§ **Work item**: Of all the entries below, only the lines from the one with "Click the 14,249" up to and including the one with "The image size is (1389, 868)." are to be duplicated exactly.

(Dataset records)
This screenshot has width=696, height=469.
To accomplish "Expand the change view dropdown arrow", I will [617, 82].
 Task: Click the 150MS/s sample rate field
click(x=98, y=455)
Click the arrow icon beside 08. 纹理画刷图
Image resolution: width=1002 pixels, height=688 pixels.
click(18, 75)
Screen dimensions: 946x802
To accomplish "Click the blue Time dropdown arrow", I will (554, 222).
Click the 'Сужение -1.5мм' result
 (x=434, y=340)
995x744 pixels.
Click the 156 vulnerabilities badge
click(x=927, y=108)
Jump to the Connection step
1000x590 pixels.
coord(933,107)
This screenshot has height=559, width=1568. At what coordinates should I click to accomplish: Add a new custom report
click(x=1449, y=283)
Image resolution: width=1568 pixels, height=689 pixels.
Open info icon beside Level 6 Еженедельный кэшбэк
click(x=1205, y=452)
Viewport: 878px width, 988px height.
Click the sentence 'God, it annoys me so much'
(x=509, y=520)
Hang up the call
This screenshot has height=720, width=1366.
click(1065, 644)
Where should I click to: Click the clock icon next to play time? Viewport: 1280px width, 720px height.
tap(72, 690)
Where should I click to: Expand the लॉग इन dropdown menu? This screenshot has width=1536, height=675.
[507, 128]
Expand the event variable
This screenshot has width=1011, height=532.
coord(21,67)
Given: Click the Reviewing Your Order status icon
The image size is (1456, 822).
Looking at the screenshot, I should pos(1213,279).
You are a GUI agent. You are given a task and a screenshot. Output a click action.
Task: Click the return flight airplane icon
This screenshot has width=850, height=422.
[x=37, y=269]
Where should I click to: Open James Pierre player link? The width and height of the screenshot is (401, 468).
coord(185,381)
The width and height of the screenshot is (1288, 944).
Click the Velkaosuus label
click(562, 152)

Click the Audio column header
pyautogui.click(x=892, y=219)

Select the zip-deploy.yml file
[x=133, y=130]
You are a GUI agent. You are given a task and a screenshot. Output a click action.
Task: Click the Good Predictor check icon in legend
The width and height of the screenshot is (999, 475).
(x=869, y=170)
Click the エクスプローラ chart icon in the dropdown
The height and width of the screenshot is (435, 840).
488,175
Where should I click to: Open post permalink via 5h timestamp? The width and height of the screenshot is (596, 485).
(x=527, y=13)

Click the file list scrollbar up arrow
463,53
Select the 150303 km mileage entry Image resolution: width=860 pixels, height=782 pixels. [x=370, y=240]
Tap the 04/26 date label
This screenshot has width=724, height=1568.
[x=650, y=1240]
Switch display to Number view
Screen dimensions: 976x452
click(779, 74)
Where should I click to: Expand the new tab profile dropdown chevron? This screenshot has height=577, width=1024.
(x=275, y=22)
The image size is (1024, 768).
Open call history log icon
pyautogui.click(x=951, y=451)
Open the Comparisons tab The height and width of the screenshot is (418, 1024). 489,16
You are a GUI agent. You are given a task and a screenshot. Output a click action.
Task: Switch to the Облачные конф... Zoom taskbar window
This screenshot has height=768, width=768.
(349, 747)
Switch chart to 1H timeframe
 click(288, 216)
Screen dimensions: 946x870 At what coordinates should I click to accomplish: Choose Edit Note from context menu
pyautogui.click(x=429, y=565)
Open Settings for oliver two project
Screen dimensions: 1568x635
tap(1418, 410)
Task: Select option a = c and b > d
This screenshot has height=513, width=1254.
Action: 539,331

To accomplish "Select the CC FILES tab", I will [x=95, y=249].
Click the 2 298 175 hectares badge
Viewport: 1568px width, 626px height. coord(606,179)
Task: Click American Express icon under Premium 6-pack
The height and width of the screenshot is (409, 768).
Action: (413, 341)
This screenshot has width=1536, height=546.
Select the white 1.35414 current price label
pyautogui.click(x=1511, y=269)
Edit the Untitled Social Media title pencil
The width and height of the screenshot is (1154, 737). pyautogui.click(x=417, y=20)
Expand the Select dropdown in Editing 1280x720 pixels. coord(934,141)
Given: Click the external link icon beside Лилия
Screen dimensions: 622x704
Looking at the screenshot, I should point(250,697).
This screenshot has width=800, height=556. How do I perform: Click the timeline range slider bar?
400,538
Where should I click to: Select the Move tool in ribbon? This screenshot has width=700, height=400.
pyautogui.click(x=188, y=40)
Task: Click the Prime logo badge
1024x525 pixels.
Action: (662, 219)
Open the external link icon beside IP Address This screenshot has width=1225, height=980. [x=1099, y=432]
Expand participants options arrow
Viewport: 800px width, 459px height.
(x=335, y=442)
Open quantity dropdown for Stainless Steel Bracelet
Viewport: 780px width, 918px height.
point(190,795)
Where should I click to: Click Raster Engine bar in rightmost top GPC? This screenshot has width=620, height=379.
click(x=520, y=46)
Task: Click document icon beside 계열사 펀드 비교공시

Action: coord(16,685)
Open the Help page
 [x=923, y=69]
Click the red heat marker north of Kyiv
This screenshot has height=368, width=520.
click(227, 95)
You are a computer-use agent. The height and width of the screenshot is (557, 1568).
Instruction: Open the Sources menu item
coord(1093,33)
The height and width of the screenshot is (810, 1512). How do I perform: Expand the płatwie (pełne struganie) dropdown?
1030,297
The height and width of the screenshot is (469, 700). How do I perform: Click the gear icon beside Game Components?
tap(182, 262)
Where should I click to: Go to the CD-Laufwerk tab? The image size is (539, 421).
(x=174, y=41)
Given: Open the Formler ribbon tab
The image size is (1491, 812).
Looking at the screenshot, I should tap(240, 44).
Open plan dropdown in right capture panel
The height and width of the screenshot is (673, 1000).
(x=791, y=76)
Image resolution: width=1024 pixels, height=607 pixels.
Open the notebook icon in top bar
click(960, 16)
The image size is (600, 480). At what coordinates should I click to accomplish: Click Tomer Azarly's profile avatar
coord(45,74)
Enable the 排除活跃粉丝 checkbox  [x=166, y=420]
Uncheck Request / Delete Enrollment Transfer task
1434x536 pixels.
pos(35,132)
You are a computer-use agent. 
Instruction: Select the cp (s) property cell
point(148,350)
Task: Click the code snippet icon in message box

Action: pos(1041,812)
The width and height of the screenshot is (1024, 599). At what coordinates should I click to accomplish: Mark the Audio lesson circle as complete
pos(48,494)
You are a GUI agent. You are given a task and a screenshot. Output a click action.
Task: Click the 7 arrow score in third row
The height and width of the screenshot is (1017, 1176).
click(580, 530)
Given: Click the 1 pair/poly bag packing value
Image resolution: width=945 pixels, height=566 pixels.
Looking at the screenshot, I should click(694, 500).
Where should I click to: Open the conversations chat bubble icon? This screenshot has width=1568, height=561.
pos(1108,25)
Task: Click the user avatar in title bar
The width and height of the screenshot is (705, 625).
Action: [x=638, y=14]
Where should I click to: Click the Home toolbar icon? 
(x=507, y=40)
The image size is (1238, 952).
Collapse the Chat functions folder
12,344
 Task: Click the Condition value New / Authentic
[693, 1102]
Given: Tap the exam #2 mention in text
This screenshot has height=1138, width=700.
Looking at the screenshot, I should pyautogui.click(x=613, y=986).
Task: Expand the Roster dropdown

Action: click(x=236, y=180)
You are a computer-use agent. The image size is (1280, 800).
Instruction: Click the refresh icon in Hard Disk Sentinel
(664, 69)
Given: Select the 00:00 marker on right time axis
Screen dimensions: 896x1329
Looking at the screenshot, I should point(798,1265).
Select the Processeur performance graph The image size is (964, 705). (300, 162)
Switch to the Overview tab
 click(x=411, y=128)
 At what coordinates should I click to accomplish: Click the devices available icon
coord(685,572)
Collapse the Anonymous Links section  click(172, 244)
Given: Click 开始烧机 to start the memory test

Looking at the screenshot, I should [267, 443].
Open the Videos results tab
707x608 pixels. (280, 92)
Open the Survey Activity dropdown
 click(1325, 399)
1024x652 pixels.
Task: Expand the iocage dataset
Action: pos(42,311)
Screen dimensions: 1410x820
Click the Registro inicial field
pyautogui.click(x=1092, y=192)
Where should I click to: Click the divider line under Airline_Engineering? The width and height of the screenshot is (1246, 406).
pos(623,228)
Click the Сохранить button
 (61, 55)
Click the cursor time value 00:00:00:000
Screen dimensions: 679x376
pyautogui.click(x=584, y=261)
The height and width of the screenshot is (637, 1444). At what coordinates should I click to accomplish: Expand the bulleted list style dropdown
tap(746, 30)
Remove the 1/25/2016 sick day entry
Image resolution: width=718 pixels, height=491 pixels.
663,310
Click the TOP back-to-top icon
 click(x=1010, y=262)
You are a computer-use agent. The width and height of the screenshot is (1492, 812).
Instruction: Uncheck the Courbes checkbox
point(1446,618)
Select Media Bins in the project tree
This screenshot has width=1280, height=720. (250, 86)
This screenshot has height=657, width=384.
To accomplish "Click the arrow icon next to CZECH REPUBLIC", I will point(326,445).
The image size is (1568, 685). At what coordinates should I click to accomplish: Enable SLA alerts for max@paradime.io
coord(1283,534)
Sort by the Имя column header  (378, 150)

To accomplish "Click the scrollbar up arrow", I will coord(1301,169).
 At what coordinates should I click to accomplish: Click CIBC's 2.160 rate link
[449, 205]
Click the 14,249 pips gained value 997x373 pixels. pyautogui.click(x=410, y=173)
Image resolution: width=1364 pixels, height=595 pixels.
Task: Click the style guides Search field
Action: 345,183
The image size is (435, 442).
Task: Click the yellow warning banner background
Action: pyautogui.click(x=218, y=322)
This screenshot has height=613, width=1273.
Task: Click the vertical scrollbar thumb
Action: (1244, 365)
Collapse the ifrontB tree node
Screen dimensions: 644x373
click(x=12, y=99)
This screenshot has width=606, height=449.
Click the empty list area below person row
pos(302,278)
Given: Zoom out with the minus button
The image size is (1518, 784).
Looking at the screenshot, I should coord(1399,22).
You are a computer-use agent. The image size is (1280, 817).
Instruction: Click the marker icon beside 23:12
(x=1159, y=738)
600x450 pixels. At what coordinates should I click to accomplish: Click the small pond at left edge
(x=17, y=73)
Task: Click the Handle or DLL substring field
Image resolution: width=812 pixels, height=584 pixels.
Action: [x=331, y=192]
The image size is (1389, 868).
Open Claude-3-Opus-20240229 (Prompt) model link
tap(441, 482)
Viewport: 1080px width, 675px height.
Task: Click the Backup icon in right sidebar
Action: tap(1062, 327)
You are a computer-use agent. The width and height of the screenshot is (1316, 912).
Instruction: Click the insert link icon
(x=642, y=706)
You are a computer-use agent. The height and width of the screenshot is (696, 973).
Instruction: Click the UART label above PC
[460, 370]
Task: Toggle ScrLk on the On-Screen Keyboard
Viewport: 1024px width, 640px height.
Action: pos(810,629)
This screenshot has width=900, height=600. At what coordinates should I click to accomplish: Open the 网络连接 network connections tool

§ **Problem solution**:
Click the 14,249 pips gained value 997x373 pixels. pyautogui.click(x=410, y=173)
Image resolution: width=1364 pixels, height=595 pixels.
Task: Click the style guides Search field
Action: 345,183
The image size is (435, 442).
Task: Click the yellow warning banner background
Action: pyautogui.click(x=218, y=322)
This screenshot has height=613, width=1273.
Task: Click the vertical scrollbar thumb
Action: (1244, 365)
Collapse the ifrontB tree node
Screen dimensions: 644x373
click(x=12, y=99)
This screenshot has width=606, height=449.
Click the empty list area below person row
pos(302,278)
Given: Zoom out with the minus button
The image size is (1518, 784).
Looking at the screenshot, I should coord(1399,22).
You are a computer-use agent. The image size is (1280, 817).
Instruction: Click the marker icon beside 23:12
(x=1159, y=738)
600x450 pixels. At what coordinates should I click to accomplish: Click the small pond at left edge
(x=17, y=73)
Task: Click the Handle or DLL substring field
Image resolution: width=812 pixels, height=584 pixels.
Action: [x=331, y=192]
The image size is (1389, 868).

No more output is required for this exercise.